Records shown →

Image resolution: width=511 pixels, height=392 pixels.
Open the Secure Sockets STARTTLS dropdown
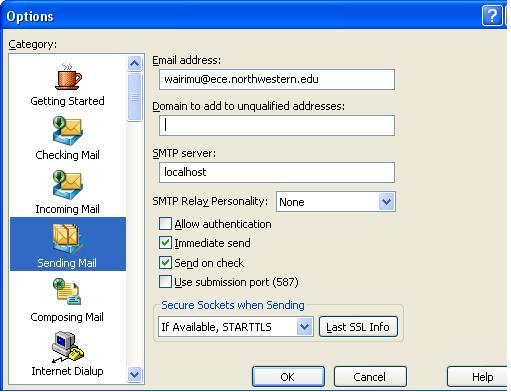pos(304,327)
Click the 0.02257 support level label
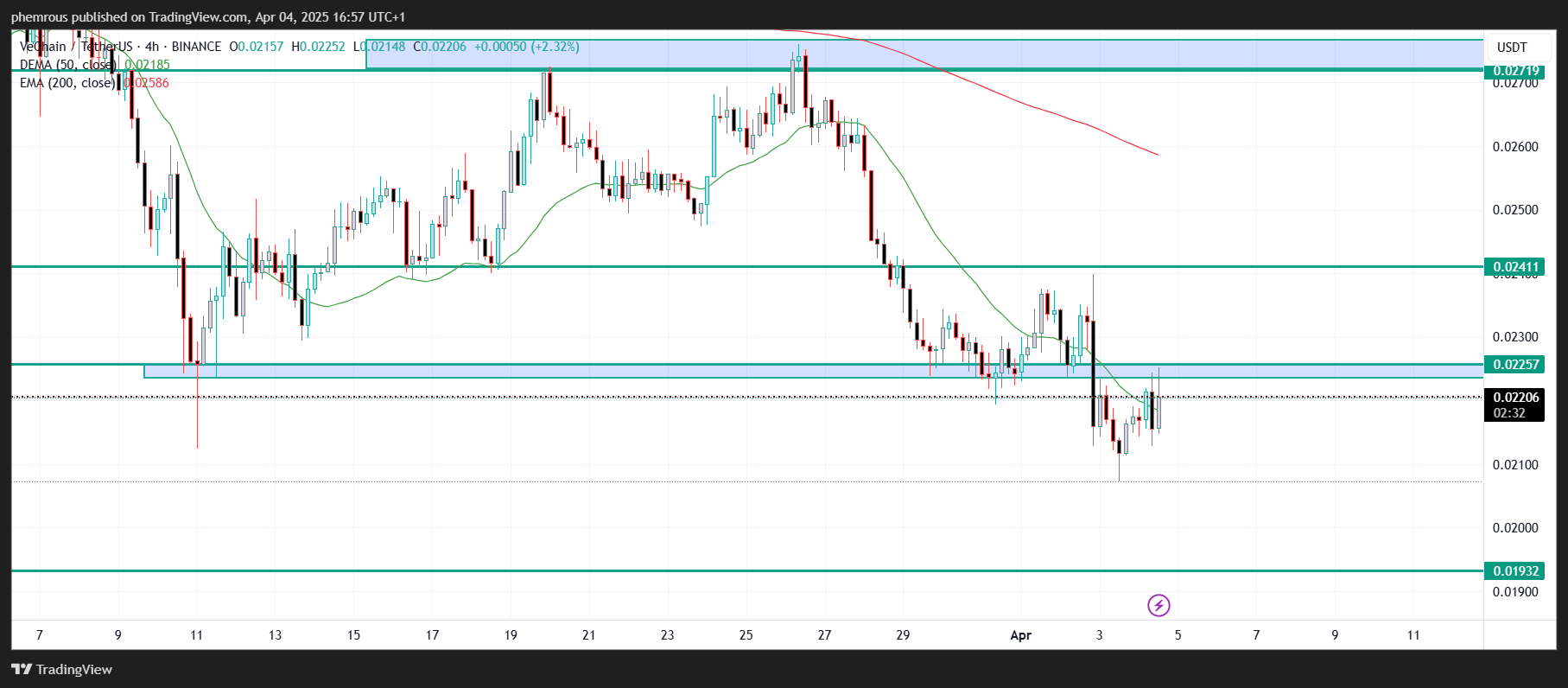This screenshot has width=1568, height=688. point(1515,364)
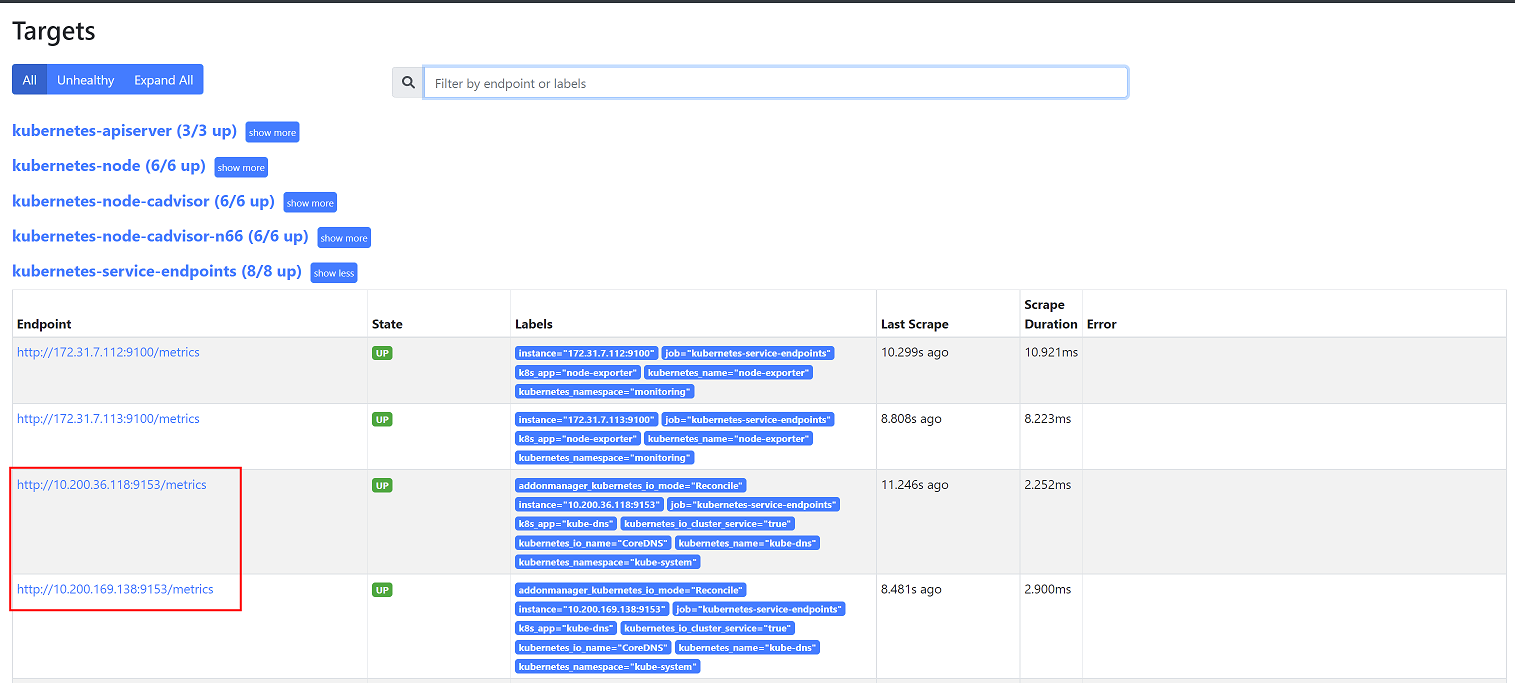Image resolution: width=1515 pixels, height=683 pixels.
Task: Open endpoint 172.31.7.112:9100/metrics
Action: 108,352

What is needed →
All of the entries above are to be transcribed word for word, with no pictures included.

Answer section →
Image resolution: width=511 pixels, height=392 pixels.
Open the Secure Sockets STARTTLS dropdown
pos(304,327)
Click the 0.02257 support level label
This screenshot has width=1568, height=688. point(1515,364)
Image resolution: width=1515 pixels, height=683 pixels.
Task: Open endpoint 172.31.7.112:9100/metrics
Action: 108,352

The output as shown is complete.